- PROBLEM TO WORK ON -
Tally the lines below that contain "will" and reply with only the tally.

- SUPPLIED MATERIAL -
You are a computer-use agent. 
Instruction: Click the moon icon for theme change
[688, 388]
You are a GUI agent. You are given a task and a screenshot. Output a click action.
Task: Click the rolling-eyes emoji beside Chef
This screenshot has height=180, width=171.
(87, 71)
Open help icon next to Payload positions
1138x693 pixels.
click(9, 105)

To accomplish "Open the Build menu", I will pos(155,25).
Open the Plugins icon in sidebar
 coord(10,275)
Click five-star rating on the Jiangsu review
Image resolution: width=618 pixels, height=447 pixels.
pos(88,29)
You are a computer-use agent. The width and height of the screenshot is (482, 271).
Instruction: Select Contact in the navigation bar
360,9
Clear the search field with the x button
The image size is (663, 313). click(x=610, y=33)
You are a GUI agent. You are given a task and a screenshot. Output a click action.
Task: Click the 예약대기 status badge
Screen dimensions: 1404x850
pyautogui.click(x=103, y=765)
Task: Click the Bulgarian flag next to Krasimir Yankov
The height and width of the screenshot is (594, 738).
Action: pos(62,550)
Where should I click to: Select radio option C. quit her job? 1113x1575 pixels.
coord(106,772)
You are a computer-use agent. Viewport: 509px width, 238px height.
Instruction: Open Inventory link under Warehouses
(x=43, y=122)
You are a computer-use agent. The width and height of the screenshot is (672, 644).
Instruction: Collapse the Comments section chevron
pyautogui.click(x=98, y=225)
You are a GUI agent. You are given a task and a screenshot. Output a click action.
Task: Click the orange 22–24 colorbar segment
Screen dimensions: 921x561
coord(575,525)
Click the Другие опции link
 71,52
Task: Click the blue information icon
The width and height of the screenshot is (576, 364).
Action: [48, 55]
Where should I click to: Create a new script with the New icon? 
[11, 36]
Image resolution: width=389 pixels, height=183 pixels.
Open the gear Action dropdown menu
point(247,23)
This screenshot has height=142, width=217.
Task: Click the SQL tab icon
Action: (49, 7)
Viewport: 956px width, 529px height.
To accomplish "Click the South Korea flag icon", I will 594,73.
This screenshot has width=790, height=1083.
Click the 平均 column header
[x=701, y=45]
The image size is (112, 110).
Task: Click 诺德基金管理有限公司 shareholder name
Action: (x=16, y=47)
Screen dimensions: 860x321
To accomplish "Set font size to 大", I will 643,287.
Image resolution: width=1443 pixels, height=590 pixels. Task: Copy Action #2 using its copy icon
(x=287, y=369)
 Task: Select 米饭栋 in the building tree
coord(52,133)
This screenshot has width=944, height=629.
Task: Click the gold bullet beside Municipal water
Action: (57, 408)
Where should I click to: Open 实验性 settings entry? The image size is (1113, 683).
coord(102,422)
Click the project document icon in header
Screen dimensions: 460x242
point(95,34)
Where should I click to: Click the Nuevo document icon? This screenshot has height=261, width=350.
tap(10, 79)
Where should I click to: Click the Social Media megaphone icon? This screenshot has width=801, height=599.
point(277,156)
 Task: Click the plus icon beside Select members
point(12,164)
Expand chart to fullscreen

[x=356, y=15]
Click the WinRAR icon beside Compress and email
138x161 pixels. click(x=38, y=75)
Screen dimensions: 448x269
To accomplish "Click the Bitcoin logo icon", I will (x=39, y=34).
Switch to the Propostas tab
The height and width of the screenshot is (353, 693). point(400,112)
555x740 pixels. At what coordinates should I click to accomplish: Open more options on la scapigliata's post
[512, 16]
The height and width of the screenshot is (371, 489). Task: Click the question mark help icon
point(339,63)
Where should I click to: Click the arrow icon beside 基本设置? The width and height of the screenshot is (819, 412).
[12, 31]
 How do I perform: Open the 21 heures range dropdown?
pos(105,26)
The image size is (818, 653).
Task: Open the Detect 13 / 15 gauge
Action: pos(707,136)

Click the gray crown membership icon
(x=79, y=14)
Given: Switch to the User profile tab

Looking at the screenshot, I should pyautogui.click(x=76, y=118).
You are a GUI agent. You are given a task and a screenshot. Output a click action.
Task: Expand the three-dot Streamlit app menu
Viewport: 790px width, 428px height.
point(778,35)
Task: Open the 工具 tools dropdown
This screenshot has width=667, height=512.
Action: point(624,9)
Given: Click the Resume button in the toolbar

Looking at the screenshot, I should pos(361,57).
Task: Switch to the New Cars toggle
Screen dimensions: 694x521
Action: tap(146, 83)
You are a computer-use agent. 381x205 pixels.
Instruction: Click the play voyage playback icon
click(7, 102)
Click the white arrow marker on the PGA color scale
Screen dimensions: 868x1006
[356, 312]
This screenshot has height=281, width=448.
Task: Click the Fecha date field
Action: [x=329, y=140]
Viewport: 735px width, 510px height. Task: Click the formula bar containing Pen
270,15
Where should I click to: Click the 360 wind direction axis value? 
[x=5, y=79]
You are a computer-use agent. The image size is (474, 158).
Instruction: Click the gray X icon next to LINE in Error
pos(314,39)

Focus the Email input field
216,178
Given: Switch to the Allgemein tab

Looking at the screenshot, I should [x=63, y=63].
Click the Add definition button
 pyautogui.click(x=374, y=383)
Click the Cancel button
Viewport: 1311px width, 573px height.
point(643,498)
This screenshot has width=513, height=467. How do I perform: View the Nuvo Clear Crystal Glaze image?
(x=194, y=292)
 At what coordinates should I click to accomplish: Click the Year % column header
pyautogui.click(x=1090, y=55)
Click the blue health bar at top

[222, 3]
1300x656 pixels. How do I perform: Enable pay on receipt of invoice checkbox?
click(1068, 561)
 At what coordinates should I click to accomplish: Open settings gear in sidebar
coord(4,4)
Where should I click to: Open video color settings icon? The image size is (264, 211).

- TASK RESULT -
4